(Data excerpts)
--------
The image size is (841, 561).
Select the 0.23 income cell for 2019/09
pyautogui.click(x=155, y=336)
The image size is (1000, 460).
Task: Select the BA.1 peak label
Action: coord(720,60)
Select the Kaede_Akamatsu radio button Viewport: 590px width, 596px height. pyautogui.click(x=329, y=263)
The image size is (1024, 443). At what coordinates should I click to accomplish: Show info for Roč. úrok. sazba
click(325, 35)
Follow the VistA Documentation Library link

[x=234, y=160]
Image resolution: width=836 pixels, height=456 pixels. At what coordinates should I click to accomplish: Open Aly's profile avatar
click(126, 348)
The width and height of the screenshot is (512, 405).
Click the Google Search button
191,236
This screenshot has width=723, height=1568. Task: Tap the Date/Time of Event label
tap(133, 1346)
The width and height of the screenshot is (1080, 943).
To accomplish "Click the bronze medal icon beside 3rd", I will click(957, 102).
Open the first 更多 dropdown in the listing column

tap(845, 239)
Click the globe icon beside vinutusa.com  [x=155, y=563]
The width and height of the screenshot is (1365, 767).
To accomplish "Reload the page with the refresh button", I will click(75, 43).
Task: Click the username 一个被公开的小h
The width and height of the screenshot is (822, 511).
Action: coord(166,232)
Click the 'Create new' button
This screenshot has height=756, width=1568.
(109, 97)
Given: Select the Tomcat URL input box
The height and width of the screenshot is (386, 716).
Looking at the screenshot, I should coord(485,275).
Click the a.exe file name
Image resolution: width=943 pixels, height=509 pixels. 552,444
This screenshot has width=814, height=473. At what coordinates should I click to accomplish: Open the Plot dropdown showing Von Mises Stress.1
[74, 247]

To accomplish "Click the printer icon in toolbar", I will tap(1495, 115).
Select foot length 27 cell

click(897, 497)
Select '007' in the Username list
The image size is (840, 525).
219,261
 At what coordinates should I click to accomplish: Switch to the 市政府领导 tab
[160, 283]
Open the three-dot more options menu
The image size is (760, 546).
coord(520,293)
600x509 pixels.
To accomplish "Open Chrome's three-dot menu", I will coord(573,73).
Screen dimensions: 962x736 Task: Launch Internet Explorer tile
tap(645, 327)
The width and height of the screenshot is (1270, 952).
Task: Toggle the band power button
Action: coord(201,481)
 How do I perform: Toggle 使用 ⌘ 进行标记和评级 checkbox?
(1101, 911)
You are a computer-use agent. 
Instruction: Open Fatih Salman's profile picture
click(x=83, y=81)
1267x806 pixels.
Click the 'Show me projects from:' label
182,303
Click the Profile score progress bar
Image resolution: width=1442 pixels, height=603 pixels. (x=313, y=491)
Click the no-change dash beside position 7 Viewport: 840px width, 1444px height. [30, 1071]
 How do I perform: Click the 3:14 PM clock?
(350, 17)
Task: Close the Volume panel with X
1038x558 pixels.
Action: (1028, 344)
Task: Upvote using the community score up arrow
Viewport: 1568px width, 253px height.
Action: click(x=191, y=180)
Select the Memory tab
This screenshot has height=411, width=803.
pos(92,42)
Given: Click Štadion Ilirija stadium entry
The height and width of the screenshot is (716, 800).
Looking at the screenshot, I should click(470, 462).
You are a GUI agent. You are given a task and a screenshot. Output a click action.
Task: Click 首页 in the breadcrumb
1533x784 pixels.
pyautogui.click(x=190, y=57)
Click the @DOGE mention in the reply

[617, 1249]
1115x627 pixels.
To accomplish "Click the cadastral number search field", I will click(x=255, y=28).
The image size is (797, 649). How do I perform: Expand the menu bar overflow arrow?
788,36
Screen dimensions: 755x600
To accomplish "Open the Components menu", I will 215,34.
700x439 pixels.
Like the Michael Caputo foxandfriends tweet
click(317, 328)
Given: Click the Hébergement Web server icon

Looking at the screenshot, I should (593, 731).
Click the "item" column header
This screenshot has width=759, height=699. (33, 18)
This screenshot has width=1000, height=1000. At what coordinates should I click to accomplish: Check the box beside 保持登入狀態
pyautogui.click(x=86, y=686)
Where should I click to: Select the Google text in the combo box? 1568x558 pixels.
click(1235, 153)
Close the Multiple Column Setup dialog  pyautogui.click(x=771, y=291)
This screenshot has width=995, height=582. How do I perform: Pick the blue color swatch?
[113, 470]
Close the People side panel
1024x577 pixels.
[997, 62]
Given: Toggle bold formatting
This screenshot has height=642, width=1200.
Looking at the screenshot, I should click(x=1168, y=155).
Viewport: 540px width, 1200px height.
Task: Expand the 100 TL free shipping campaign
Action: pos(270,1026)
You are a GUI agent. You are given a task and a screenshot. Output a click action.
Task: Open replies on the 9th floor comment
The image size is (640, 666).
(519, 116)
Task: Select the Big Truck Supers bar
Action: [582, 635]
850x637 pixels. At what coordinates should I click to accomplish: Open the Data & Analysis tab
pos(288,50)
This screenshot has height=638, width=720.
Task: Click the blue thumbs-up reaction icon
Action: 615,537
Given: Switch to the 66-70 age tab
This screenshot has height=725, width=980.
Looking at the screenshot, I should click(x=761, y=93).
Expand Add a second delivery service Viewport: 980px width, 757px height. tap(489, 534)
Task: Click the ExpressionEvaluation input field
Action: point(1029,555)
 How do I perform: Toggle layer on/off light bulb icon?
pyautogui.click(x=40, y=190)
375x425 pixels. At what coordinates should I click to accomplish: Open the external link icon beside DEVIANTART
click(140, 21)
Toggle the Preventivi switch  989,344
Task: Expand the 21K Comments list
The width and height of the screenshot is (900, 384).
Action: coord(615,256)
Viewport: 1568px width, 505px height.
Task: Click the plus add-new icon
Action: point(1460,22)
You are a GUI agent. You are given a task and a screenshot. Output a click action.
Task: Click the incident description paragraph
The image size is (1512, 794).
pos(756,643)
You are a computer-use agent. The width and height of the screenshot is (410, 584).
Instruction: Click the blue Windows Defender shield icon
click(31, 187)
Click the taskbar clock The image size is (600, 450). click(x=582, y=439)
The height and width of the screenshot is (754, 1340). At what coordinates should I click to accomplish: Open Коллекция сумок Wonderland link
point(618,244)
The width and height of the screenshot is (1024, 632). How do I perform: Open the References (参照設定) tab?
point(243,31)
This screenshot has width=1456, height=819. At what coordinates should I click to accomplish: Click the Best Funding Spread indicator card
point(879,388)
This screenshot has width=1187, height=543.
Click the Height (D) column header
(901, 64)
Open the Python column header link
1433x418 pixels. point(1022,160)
--------
_YOUR GOAL_
Word for word, return each of the entries shown above.

_RESPONSE BOX_
The image size is (841, 561).
Select the 0.23 income cell for 2019/09
pyautogui.click(x=155, y=336)
The image size is (1000, 460).
Task: Select the BA.1 peak label
Action: coord(720,60)
Select the Kaede_Akamatsu radio button Viewport: 590px width, 596px height. pyautogui.click(x=329, y=263)
The image size is (1024, 443). At what coordinates should I click to accomplish: Show info for Roč. úrok. sazba
click(325, 35)
Follow the VistA Documentation Library link

[x=234, y=160]
Image resolution: width=836 pixels, height=456 pixels. At what coordinates should I click to accomplish: Open Aly's profile avatar
click(126, 348)
The width and height of the screenshot is (512, 405).
Click the Google Search button
191,236
This screenshot has width=723, height=1568. Task: Tap the Date/Time of Event label
tap(133, 1346)
The width and height of the screenshot is (1080, 943).
To accomplish "Click the bronze medal icon beside 3rd", I will click(957, 102).
Open the first 更多 dropdown in the listing column

tap(845, 239)
Click the globe icon beside vinutusa.com  [x=155, y=563]
The width and height of the screenshot is (1365, 767).
To accomplish "Reload the page with the refresh button", I will click(75, 43).
Task: Click the username 一个被公开的小h
The width and height of the screenshot is (822, 511).
Action: coord(166,232)
Click the 'Create new' button
This screenshot has height=756, width=1568.
(109, 97)
Given: Select the Tomcat URL input box
The height and width of the screenshot is (386, 716).
Looking at the screenshot, I should coord(485,275).
Click the a.exe file name
Image resolution: width=943 pixels, height=509 pixels. 552,444
This screenshot has width=814, height=473. At what coordinates should I click to accomplish: Open the Plot dropdown showing Von Mises Stress.1
[74, 247]

To accomplish "Click the printer icon in toolbar", I will tap(1495, 115).
Select foot length 27 cell

click(897, 497)
Select '007' in the Username list
The image size is (840, 525).
219,261
 At what coordinates should I click to accomplish: Switch to the 市政府领导 tab
[160, 283]
Open the three-dot more options menu
The image size is (760, 546).
coord(520,293)
600x509 pixels.
To accomplish "Open Chrome's three-dot menu", I will coord(573,73).
Screen dimensions: 962x736 Task: Launch Internet Explorer tile
tap(645, 327)
The width and height of the screenshot is (1270, 952).
Task: Toggle the band power button
Action: coord(201,481)
 How do I perform: Toggle 使用 ⌘ 进行标记和评级 checkbox?
(1101, 911)
You are a computer-use agent. 
Instruction: Open Fatih Salman's profile picture
click(x=83, y=81)
1267x806 pixels.
Click the 'Show me projects from:' label
182,303
Click the Profile score progress bar
Image resolution: width=1442 pixels, height=603 pixels. (x=313, y=491)
Click the no-change dash beside position 7 Viewport: 840px width, 1444px height. [30, 1071]
 How do I perform: Click the 3:14 PM clock?
(350, 17)
Task: Close the Volume panel with X
1038x558 pixels.
Action: (1028, 344)
Task: Upvote using the community score up arrow
Viewport: 1568px width, 253px height.
Action: click(x=191, y=180)
Select the Memory tab
This screenshot has height=411, width=803.
pos(92,42)
Given: Click Štadion Ilirija stadium entry
The height and width of the screenshot is (716, 800).
Looking at the screenshot, I should click(470, 462).
You are a GUI agent. You are given a task and a screenshot. Output a click action.
Task: Click 首页 in the breadcrumb
1533x784 pixels.
pyautogui.click(x=190, y=57)
Click the @DOGE mention in the reply

[617, 1249]
1115x627 pixels.
To accomplish "Click the cadastral number search field", I will click(x=255, y=28).
The image size is (797, 649). How do I perform: Expand the menu bar overflow arrow?
788,36
Screen dimensions: 755x600
To accomplish "Open the Components menu", I will 215,34.
700x439 pixels.
Like the Michael Caputo foxandfriends tweet
click(317, 328)
Given: Click the Hébergement Web server icon

Looking at the screenshot, I should (593, 731).
Click the "item" column header
This screenshot has width=759, height=699. (33, 18)
This screenshot has width=1000, height=1000. At what coordinates should I click to accomplish: Check the box beside 保持登入狀態
pyautogui.click(x=86, y=686)
Where should I click to: Select the Google text in the combo box? 1568x558 pixels.
click(1235, 153)
Close the Multiple Column Setup dialog  pyautogui.click(x=771, y=291)
This screenshot has width=995, height=582. How do I perform: Pick the blue color swatch?
[113, 470]
Close the People side panel
1024x577 pixels.
[997, 62]
Given: Toggle bold formatting
This screenshot has height=642, width=1200.
Looking at the screenshot, I should click(x=1168, y=155).
Viewport: 540px width, 1200px height.
Task: Expand the 100 TL free shipping campaign
Action: pos(270,1026)
You are a GUI agent. You are given a task and a screenshot. Output a click action.
Task: Open replies on the 9th floor comment
The image size is (640, 666).
(519, 116)
Task: Select the Big Truck Supers bar
Action: [582, 635]
850x637 pixels. At what coordinates should I click to accomplish: Open the Data & Analysis tab
pos(288,50)
This screenshot has height=638, width=720.
Task: Click the blue thumbs-up reaction icon
Action: 615,537
Given: Switch to the 66-70 age tab
This screenshot has height=725, width=980.
Looking at the screenshot, I should click(x=761, y=93).
Expand Add a second delivery service Viewport: 980px width, 757px height. tap(489, 534)
Task: Click the ExpressionEvaluation input field
Action: point(1029,555)
 How do I perform: Toggle layer on/off light bulb icon?
pyautogui.click(x=40, y=190)
375x425 pixels. At what coordinates should I click to accomplish: Open the external link icon beside DEVIANTART
click(140, 21)
Toggle the Preventivi switch  989,344
Task: Expand the 21K Comments list
The width and height of the screenshot is (900, 384).
Action: coord(615,256)
Viewport: 1568px width, 505px height.
Task: Click the plus add-new icon
Action: point(1460,22)
You are a GUI agent. You are given a task and a screenshot. Output a click action.
Task: Click the incident description paragraph
The image size is (1512, 794).
pos(756,643)
You are a computer-use agent. The width and height of the screenshot is (410, 584).
Instruction: Click the blue Windows Defender shield icon
click(31, 187)
Click the taskbar clock The image size is (600, 450). click(x=582, y=439)
The height and width of the screenshot is (754, 1340). At what coordinates should I click to accomplish: Open Коллекция сумок Wonderland link
point(618,244)
The width and height of the screenshot is (1024, 632). How do I perform: Open the References (参照設定) tab?
point(243,31)
This screenshot has width=1456, height=819. At what coordinates should I click to accomplish: Click the Best Funding Spread indicator card
point(879,388)
This screenshot has width=1187, height=543.
Click the Height (D) column header
(901, 64)
Open the Python column header link
1433x418 pixels. point(1022,160)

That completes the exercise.